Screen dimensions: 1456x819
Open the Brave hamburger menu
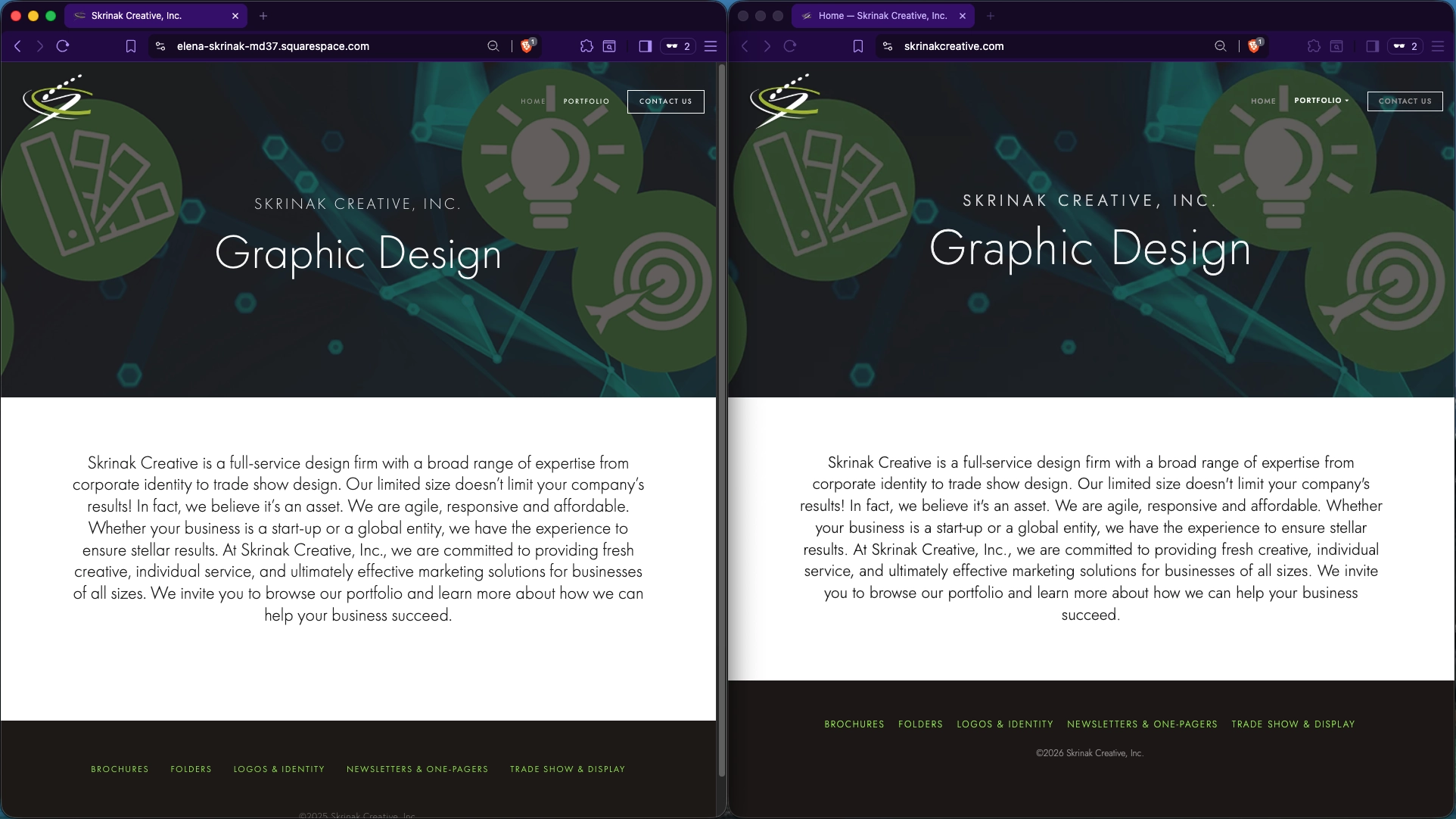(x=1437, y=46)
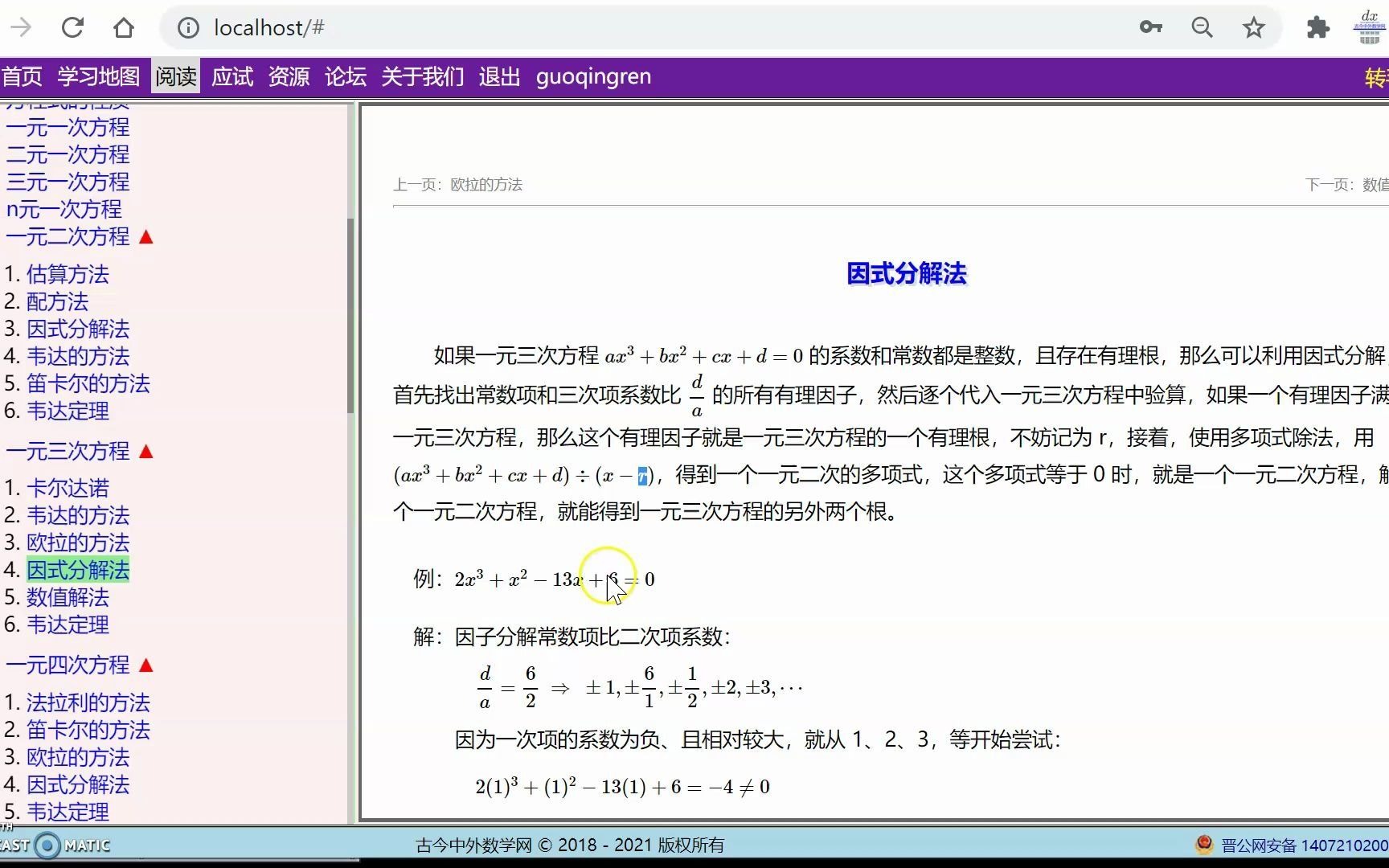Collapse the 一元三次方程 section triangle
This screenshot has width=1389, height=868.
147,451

....

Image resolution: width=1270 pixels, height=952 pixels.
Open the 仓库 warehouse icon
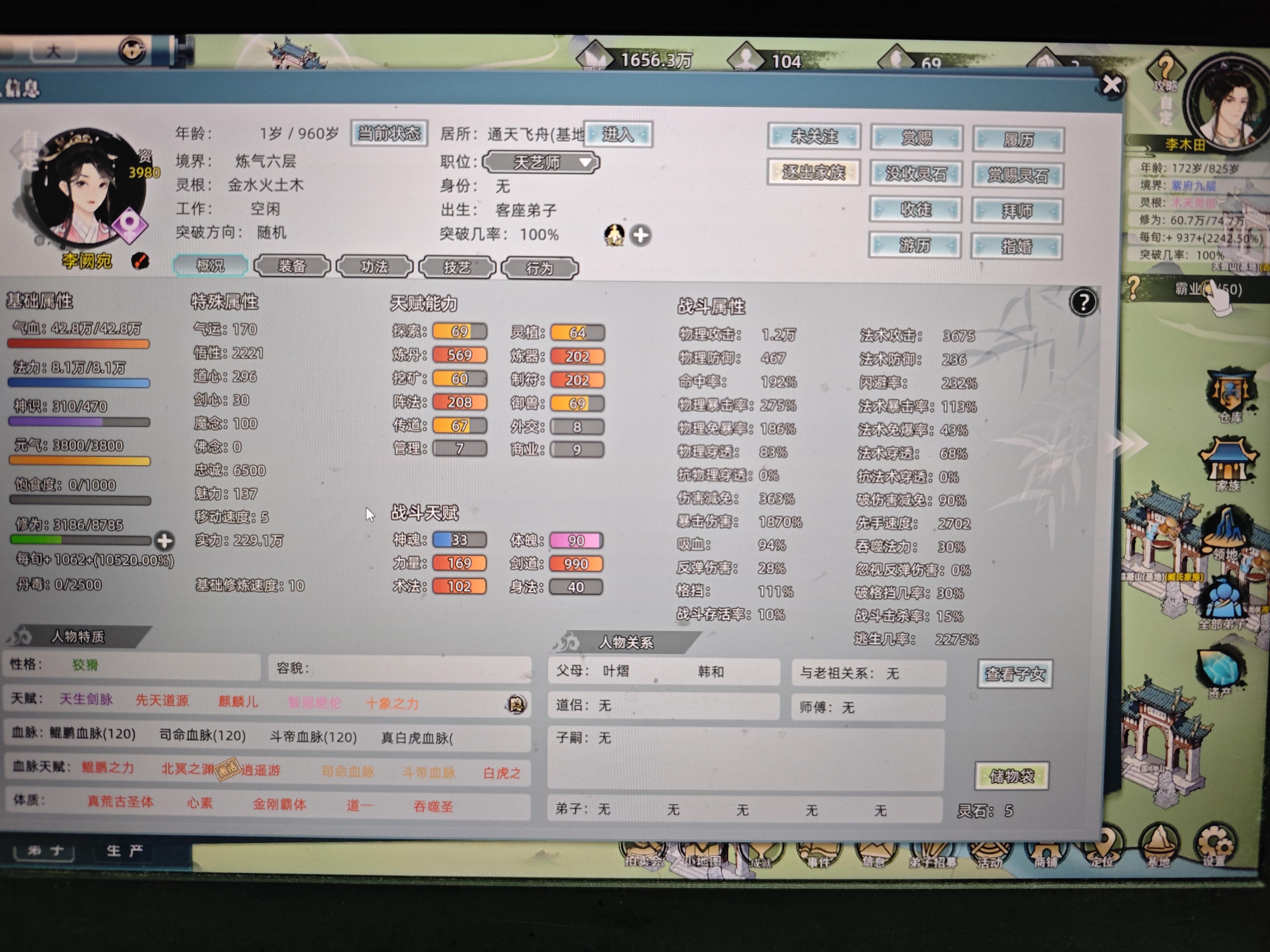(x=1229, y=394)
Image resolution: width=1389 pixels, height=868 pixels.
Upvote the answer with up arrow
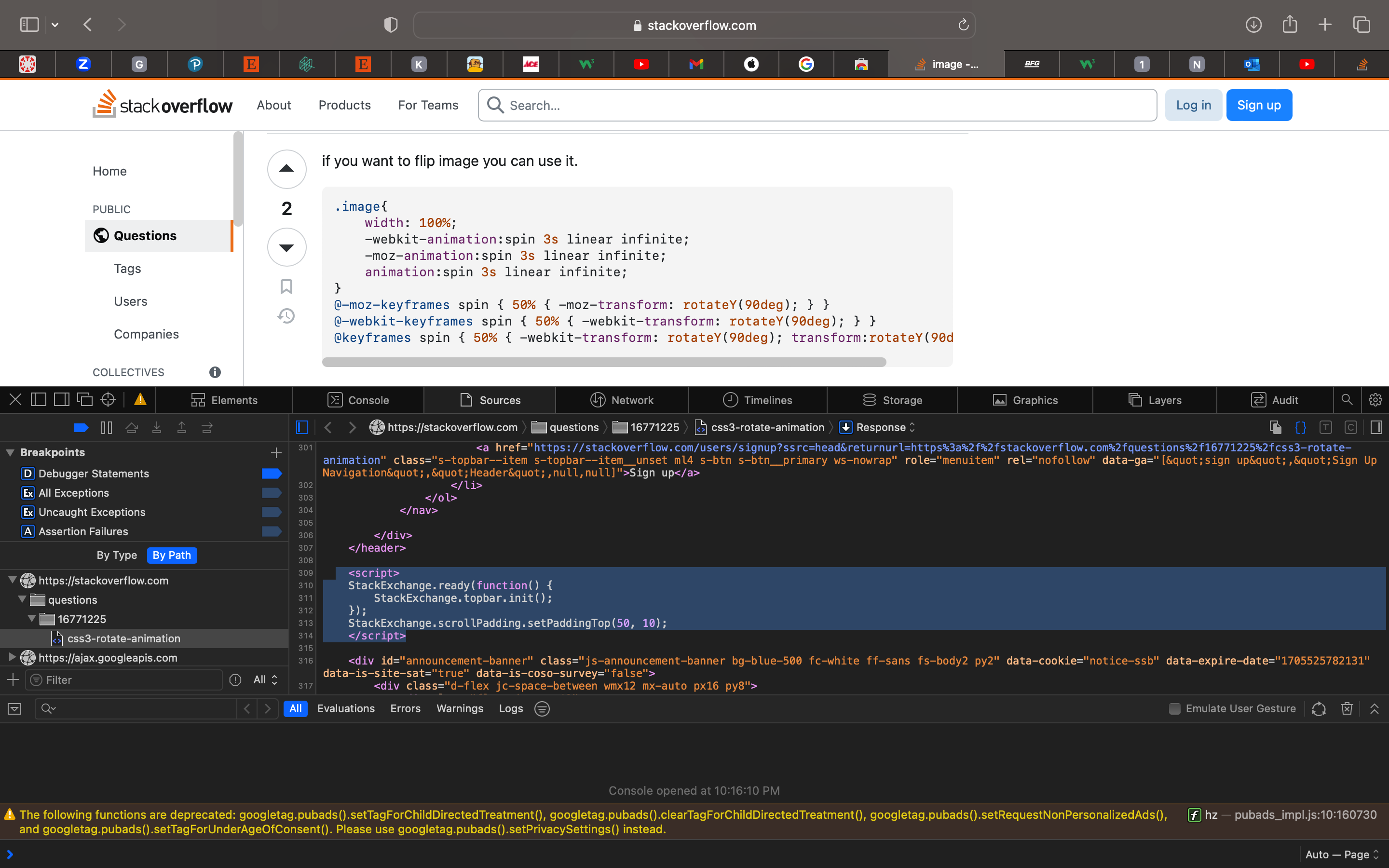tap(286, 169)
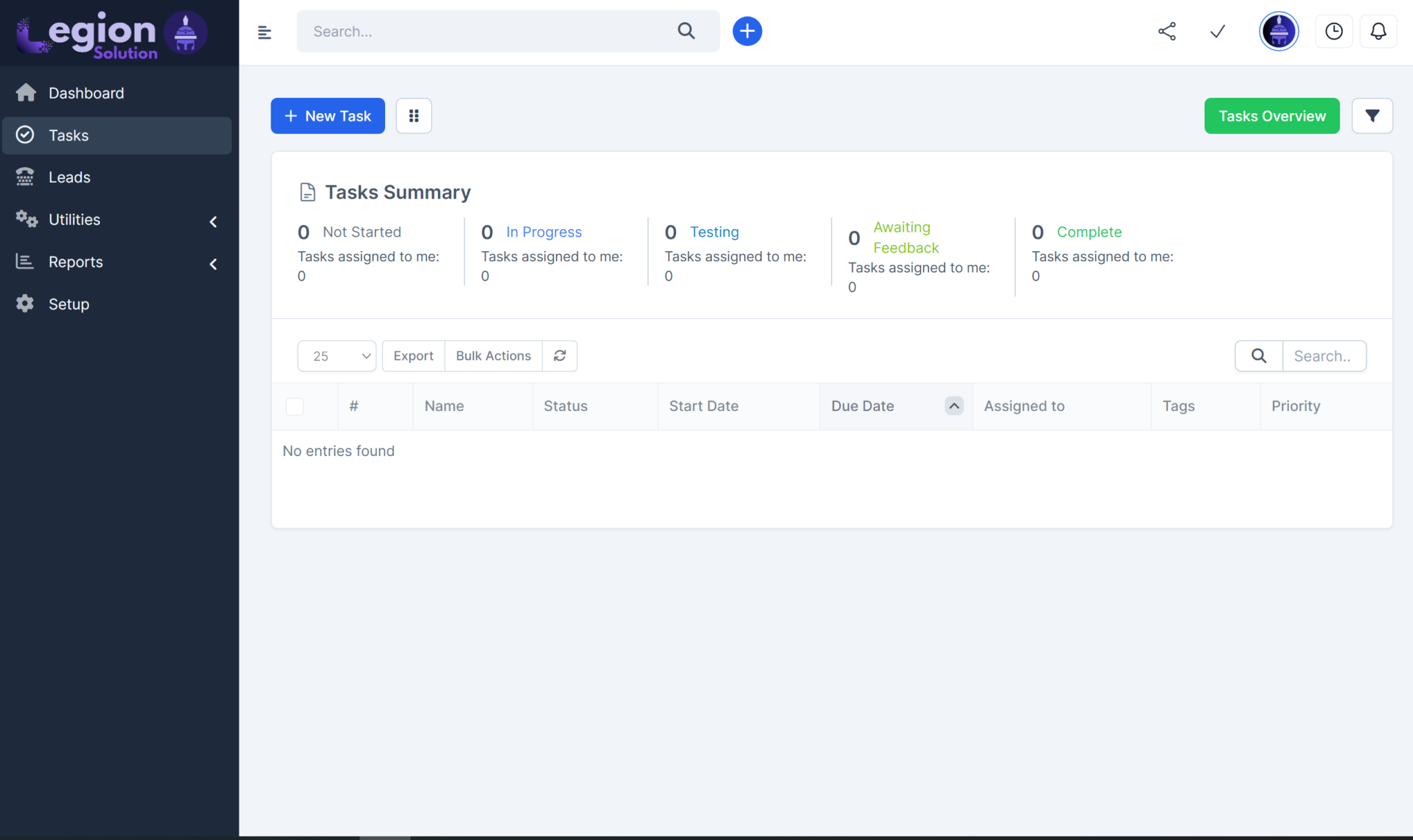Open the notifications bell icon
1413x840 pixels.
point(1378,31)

....

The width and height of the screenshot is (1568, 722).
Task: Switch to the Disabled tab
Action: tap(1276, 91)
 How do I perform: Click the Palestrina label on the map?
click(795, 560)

....

#### What is required
Provide the count of lines holding the word "Image" in these entries, and no other words.

#### Written answer
2